Maybe this is a GD, but I do hav two specific GQs. My apologies; I know this has come up before, but…
What specific errors, if any, did Murray and Herrnstein make in the “Bell Curve” with respect to their statistical analysis of the data in terms of the data, data sets, stat bias, group bias, or whatever? This is assuming assumptions about race are true.
Holding 1 steady and assuming they made no statistical errors, what errors did they make in terms of their assumptions around race and the nature of IQ heritability?
If anyone wants to DEFEND “The Bell Curve,” take it to GD I’d just like an answer to 1 and 2.
It’s a big question. Moderators, my apologies if this is in the wrong place, but I was looking for a specific answer(s) and figured I may as well start it here.
Here is an essay that Stephen Jay Gould wrote for The New Yorker that picks apart the assumptions, motivations, and methodologies of the studies conducted for The Bell Curve. It’s an interesting read, like most of Gould’s essays.
As I understand it, the biggest flaw was in sample selection. Most of the white individuals under study were selected from colleges, while most of the black individuals were selected from prisons. It should come as no surprise that the typical college student is smarter than the typical inmate, regardless of race.
There is an excellent book on essays critical of The Bell Curve (I think it’s called The Bell Curve Debate). It includes Stephen Jay Gould’s article and many others. What’s appalling is that the data was gathered from all over, from all sorts of tests that were not at all similar or compatible, so ALL the data hads to be fudged to put it into something like comparable form. When you torture data that far, you can’t really draw meaningful conclsions from it.

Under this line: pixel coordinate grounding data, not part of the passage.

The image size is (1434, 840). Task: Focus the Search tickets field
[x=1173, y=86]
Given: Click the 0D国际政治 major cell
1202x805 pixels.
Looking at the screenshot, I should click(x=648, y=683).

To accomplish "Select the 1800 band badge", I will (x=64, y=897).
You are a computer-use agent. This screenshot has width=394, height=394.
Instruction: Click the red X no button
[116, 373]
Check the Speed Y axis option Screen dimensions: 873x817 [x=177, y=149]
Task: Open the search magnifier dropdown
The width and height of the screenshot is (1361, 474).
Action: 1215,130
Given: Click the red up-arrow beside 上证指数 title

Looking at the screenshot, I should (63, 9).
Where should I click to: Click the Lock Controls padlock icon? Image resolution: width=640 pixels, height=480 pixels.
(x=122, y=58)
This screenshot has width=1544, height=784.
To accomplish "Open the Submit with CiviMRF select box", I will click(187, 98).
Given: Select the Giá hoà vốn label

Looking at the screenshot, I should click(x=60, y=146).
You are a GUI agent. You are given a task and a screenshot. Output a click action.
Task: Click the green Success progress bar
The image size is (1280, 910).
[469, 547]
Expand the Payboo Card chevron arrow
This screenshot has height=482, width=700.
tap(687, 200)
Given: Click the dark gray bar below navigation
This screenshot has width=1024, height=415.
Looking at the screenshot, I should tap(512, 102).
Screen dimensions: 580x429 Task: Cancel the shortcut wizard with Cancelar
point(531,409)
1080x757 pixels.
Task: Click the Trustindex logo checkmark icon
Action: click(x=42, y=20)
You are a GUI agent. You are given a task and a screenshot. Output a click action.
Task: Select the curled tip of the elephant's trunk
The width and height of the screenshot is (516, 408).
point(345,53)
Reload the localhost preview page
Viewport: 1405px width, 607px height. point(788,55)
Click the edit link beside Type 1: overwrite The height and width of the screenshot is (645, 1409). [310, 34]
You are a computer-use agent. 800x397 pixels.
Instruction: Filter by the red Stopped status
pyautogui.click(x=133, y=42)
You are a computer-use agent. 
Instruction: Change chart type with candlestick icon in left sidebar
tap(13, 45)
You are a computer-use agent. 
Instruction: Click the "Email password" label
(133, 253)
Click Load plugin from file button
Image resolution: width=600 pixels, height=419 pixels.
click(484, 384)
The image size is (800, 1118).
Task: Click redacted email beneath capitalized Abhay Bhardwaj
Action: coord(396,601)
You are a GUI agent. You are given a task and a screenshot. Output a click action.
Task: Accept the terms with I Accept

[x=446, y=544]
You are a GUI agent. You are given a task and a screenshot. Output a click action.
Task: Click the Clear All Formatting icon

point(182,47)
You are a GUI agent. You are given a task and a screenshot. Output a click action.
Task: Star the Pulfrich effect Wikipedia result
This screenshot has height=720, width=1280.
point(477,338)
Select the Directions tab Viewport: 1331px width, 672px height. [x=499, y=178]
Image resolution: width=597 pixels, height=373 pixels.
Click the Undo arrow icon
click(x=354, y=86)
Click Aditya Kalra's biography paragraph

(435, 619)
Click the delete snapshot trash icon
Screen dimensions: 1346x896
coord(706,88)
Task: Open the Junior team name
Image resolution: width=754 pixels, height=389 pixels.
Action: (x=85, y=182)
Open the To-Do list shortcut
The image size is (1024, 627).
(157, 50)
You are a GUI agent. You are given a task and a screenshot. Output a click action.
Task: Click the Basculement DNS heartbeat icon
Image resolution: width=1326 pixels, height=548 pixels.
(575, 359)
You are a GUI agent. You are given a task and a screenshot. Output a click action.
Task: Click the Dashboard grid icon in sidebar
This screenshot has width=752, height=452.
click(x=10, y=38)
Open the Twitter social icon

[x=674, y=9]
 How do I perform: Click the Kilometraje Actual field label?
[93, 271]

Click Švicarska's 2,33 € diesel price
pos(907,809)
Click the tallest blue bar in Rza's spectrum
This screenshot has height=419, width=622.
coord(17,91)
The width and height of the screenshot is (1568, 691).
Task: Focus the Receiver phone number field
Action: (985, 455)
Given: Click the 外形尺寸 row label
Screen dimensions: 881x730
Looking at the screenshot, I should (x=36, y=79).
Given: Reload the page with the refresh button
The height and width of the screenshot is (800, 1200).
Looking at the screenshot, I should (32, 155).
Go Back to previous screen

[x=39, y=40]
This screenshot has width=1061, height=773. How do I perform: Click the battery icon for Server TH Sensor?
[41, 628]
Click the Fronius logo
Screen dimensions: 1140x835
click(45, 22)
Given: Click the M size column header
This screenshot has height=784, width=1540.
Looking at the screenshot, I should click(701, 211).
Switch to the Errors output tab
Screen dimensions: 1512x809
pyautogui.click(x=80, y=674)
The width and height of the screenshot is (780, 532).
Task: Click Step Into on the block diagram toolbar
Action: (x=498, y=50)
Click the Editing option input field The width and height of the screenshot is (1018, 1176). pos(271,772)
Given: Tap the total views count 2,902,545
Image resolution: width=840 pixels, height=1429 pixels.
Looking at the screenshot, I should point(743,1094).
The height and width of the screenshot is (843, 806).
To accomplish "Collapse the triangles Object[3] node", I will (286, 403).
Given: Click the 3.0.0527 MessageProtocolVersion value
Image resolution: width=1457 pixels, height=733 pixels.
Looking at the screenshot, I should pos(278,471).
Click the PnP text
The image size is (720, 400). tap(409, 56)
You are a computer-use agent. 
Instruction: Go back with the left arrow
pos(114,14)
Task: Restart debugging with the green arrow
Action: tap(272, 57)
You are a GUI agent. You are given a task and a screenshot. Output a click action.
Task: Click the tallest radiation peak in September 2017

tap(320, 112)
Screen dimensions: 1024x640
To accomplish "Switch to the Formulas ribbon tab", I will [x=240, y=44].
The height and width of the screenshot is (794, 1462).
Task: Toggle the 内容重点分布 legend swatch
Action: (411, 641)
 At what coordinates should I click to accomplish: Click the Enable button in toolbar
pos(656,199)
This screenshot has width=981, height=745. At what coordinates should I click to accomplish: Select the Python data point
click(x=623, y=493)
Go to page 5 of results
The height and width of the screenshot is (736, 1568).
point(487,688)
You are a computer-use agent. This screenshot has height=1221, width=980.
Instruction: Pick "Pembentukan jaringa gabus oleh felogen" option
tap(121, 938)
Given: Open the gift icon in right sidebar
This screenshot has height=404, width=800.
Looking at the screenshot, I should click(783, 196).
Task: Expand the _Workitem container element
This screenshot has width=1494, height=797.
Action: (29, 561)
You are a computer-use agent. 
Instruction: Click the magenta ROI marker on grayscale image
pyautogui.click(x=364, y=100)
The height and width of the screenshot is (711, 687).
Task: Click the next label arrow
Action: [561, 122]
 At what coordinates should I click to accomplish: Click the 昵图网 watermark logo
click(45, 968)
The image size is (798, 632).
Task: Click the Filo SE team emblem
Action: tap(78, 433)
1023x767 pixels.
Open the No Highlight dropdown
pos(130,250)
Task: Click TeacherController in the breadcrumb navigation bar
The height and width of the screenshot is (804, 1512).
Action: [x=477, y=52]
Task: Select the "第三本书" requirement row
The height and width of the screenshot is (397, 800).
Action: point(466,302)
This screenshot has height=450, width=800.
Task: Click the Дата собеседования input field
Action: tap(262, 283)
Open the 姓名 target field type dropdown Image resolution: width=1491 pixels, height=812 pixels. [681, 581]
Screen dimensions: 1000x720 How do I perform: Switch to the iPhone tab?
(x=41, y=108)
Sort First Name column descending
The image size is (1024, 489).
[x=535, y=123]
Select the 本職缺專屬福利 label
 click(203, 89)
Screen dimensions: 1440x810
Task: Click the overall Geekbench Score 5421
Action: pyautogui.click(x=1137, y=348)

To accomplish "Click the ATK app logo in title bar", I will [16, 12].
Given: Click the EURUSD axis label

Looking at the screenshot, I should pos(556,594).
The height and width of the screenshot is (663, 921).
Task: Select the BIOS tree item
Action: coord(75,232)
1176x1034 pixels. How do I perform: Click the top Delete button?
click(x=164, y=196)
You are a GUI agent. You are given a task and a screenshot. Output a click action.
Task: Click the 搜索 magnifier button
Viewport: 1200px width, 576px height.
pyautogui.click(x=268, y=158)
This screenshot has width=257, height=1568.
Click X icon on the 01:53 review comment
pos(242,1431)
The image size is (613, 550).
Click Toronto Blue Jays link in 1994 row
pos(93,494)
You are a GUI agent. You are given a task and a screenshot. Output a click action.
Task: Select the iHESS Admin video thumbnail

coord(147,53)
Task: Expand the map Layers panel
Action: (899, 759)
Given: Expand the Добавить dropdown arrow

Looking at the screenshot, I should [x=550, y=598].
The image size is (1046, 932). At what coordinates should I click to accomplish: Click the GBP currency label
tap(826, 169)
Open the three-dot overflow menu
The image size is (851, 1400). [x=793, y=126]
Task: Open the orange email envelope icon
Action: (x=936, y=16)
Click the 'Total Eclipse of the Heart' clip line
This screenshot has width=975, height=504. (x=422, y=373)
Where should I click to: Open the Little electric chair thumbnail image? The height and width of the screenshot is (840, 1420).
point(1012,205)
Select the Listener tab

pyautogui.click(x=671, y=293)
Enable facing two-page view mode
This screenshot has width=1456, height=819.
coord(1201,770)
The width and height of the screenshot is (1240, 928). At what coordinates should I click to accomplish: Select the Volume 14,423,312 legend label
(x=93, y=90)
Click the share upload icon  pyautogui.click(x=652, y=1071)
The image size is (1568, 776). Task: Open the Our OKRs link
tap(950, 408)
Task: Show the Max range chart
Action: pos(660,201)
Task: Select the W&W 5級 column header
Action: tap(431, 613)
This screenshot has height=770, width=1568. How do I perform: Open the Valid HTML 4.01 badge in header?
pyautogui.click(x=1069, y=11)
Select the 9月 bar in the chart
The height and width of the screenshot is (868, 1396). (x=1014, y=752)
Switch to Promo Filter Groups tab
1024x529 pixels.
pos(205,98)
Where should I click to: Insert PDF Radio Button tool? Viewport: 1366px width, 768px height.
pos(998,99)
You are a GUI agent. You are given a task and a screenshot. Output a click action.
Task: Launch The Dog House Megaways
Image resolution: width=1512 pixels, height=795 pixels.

I think you’re referring to “The Bell Curve Wars”, edited by Steven Fraser (1995). All are critical to varying degrees - I recommend the articles by Gould and Nesbitt. They pick apart the underlying assumptions, methodology, and data used.
As I recall their errors were legion, including non-comparable data sets, assuming away problems with many flawed --even biased sources-- and inappropriate use of statistical tools (I seem to recall use of r where r2 was actually meant).
Assumption race is biologically valid.
Assumption IQ heritability is fully genetically based (as I recall).
Rather blows the whole game.
Then you have to get into the real meaning of IQ, and all the problems associated with measuring intelligence.
Terribly flawed with far too many assumptions. Hard not to conclude they were cooking the books.